Tag Archives: sso

Single Sign On in RHEV3 using GDM and Active Directory

As per my previous post we should have Active Directory up and running in our RHEV-M.

So how about setting up SSO on our RHEL guests? In order to do that we should follow this simple procedure.

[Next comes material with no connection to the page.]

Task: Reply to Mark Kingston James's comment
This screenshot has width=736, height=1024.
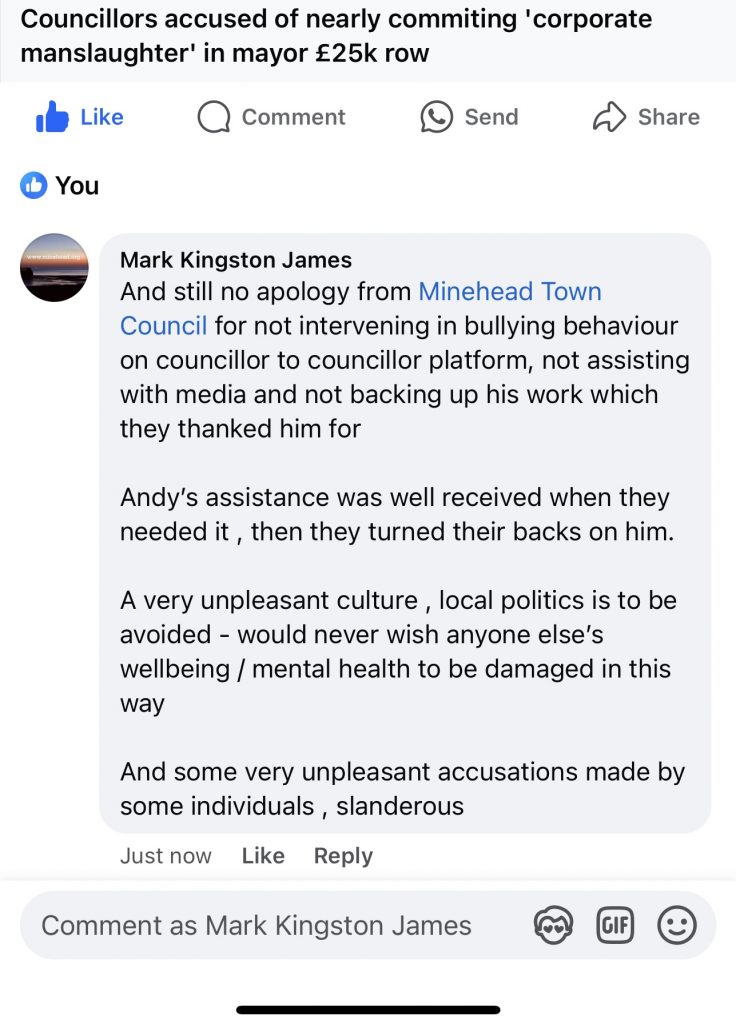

First of all we need to install our rhev agent that is found in a special channel and winbind client:

rhn-channel --add --channel=rhel-x86_64-rhev-agent-6-server
yum install rhev-agent rhev-agent-gdm-plugin-rhevcred samba-winbind-clients

Next of all we need to activate AD authentification on our guest, for example (RHEVM is our test Domain):

system-config-authentication
  User Account => Winbind
  Winbind Domain => RHEVM
  Security Model => ads
  Winbind ADS Realm => RHEVM
  Winbind Domain Controller => ad.rhevm.test
  Template Shell => /bin/bash
  Join Domain  => Joined domain RHEVM.

If is not working double check your configuration files and DNS resolution:

/etc/samba/smb.conf 
/etc/krb5.conf 
/etc/resolv.conf

And finally, just in case, check that winbind is properly working, we could check some users/groups for example:

wbinfo -t
wbinfo -u
wbinfo -g
getent passwd "RHEVM\testuser"

As a last step, check that we can login/sudo with an AD user on this guest:

su - 'RHEVM\testuser'
ssh 'RHEVM\testuser'@localhost

Finally restart GDM daemon and rhev-agent service:

service rhev-agentd restart
pkill -f gdm-binary

And try to Single Sign On through GDM! It should work!

If it doesn’t work put in debug mode rhev-agent and try to figure out why is not working:

vi /etc/rhev-agent.conf
  ...
  level=DEBUG
  ...
service rhev-agentd restart
tail -f /var/log/rhev-agent/rhev-agent.log